O alto quadro militar, que padecia de cancro, morreu no domingo de insuficiência respiratória, explica o diário do Partido dos Trabalhadores num breve comunicado.

Kim Kyok-shik, considerado um militar da 'linha dura', foi, entre 2007 e 2009, ministro da Defesa, a máxima autoridade do Exército Popular norte-coreano apenas abaixo do líder do regime, e depois passou a dirigir o quarto regimento das Forças Armadas na província de Hwanghae, próxima da fronteira ocidental com a Coreia do Sul.

O Governo sul-coreano sustenta que, durante essa temporada, o general terá orquestrado o afundamento do navio militar Cheonan e o bombardeamento da ilha sul-coreana de Yeonpyeong, em 2010, ataques que provocaram a morte a 50 pessoas, duas delas civis.

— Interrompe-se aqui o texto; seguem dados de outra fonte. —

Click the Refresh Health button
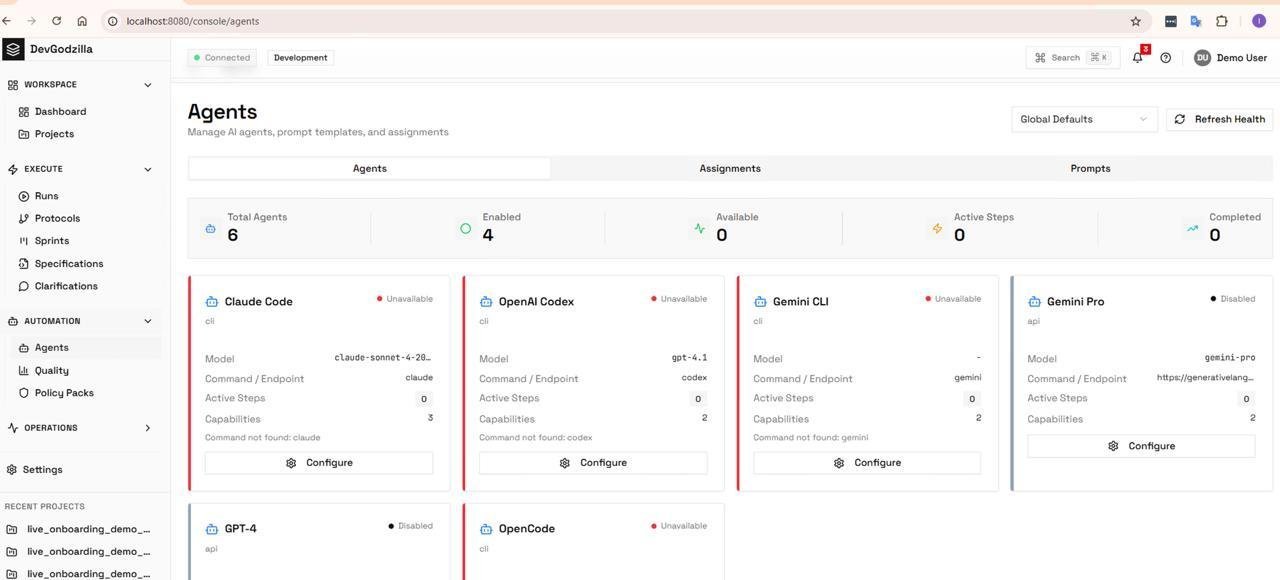point(1219,119)
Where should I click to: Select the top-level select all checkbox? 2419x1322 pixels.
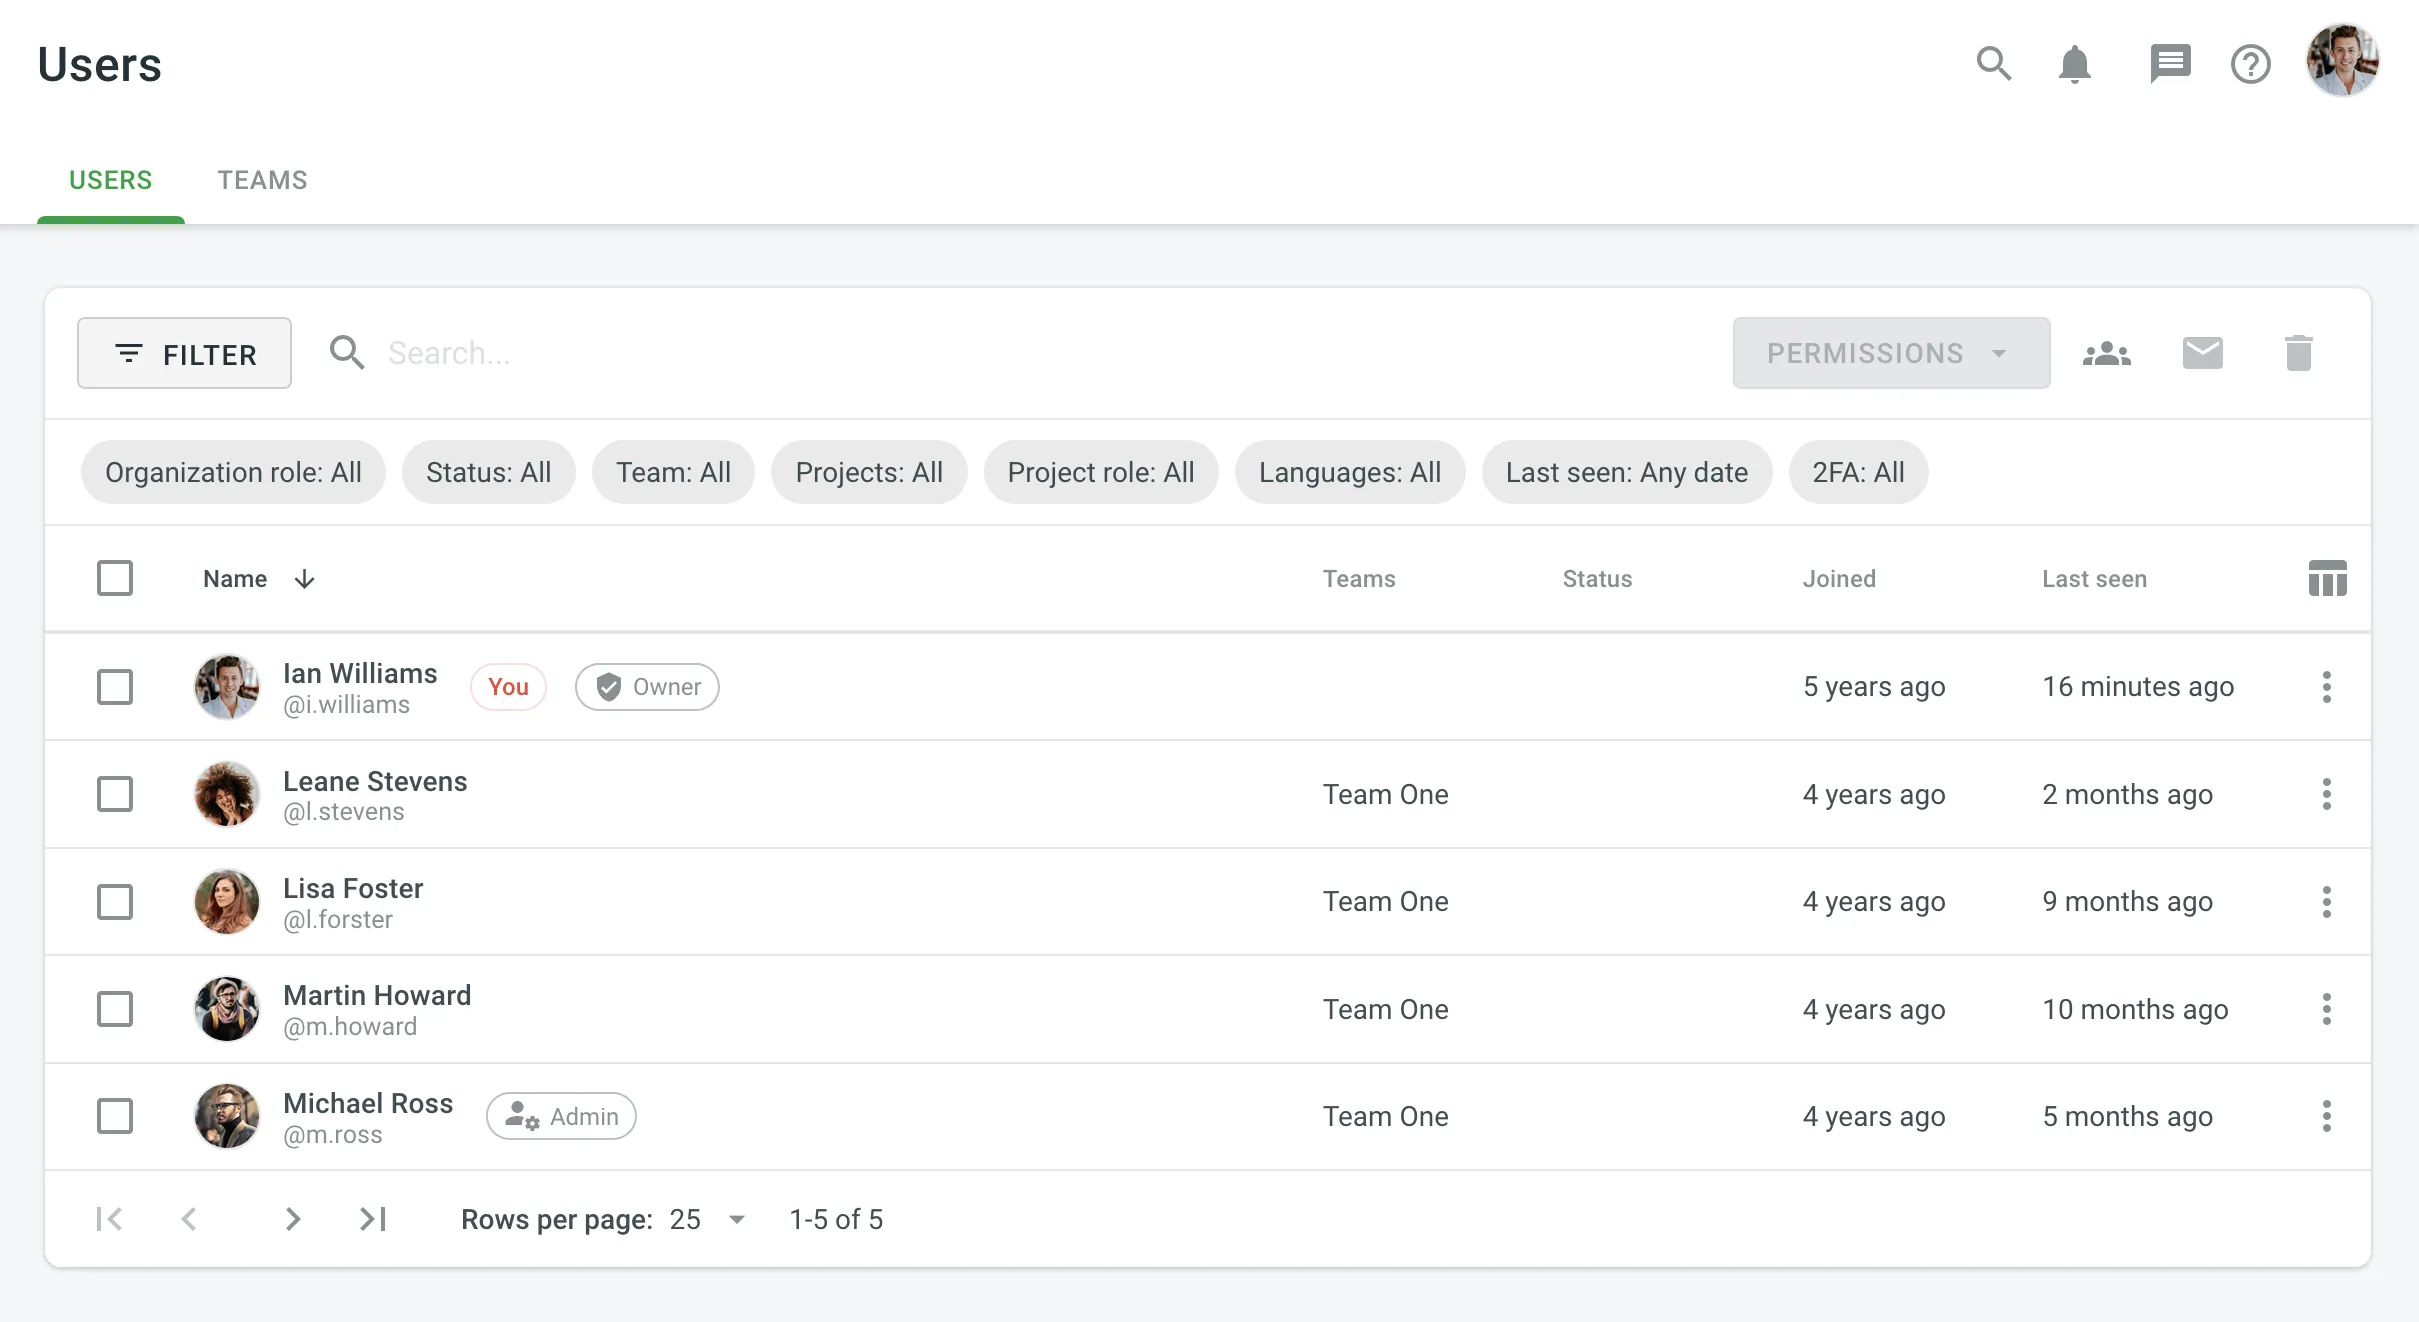(114, 578)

Em novembro de 2012, Kim Kyok-shik foi nomeado novamente ministro da Defesa, cargo que manteve até ser substituído sete meses mais tarde por Jang Jong-nam, um general relativamente desconhecido e jovem, de apenas 50 anos.

Já em 2013, seria nomeado Chefe do Estado Maior do Exército Popular norte-coreano, um dos mais numerosos do mundo com mais de 1,1 milhões de militares nas suas fileiras.

O afundamento do Cheonan em março de 2010 e o bombardeamento da ilha de Yeonpyeong em novembro do mesmo ano foram dois dos episódios de maior tensão militar entre a Coreia do Norte e a Coreia do Sul desde que ambos os países se enfrentaram na Guerra da Coreia entre 1950 e 1953.

Ainda que Pyongyang negue o seu envolvimento no afundamento do Cheonan, que provocou 46 mortos, Seul impos duras sanções económicas ao seu vizinho que se mantêm até hoje.